Doch da gibt es etwas, das sogar die Mehrheit der Sabres nicht wissen. Es geht um das Symbol der Kaktusfrucht, nach der sie sich so gerne nennen. Diese sehr stachelige Kaktusfeige symbolisiert tatsächlich den israelischen Raub Palästinas.
Der Sabbar-Kaktus ist tatsächlich eines der letzten Überreste des alten Palästinas vor Ort. Der Sabbar-Kaktus wächst in der Nähe der Bereiche menschlicher Siedlungen und wird von menschlichem Abfall genährt. Der Sabbar war ein integraler Teil der palästinensischen Dörfer und der rustikalen Landschaft. Er gehört zum palästinensischen Lebensrhythmus. Obwohl es Israel gelang, die Spuren aller vor 1948 bestehenden Dörfer und des ländlichen Lebens auszulöschen, kamen die Sabbars bald wieder zurück. Wo immer man in diesem Land einen solchen Kaktus sieht, kannt man sicher sein, dass hier ein palästinensisches Dorf, eine Farm oder ein Haus vernichtet wurde.
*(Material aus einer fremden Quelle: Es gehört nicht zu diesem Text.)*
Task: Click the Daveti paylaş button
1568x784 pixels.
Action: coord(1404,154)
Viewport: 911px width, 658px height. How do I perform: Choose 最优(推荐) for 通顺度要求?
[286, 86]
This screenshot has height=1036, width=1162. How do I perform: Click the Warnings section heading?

Die Sabbars sind wirklich stachelig. Ihre Stacheln zeigen auf die Sabres, die das Land kolonisiert und seine Geschichte im Namen der jüdischen Geschichte ausradiert haben.
Für Palästina (das Land ) und die Palästinenser (das Volk) sind die Sabbars keineswegs Nostalgie. Sie sind ein Gegenstand ihrer Erinnerung und lebendiger Gegenwart. Sie sind dort auf dem gestohlenen Land, das nach dem palästinensischen Bauern verlangt, der sie alle Zeiten hindurch nährte. Sie sind dort auf dem Land und halten die Geschichte der palästinensischen Dörfer wach. Sie sind voller Früchte und warten auf die palästinensischen Kinder, damit sie die Kaktusfeigen ernten.
So sehr die Sabres behaupten ‚zäh und zartbesaitet’ zu sein, der Sabbar-Kaktus ist dort, um die Tatsachen vor Ort zu dokumentieren:
Palästina ist ein Stück Land, Israel und die Sabres sind nur noch ein weiterer vorübergehender Moment in einer imaginären jüdisch heroischen Phase. Diese Phase beginnt ihr Endstadium und wird sehr bald ein Ende finden.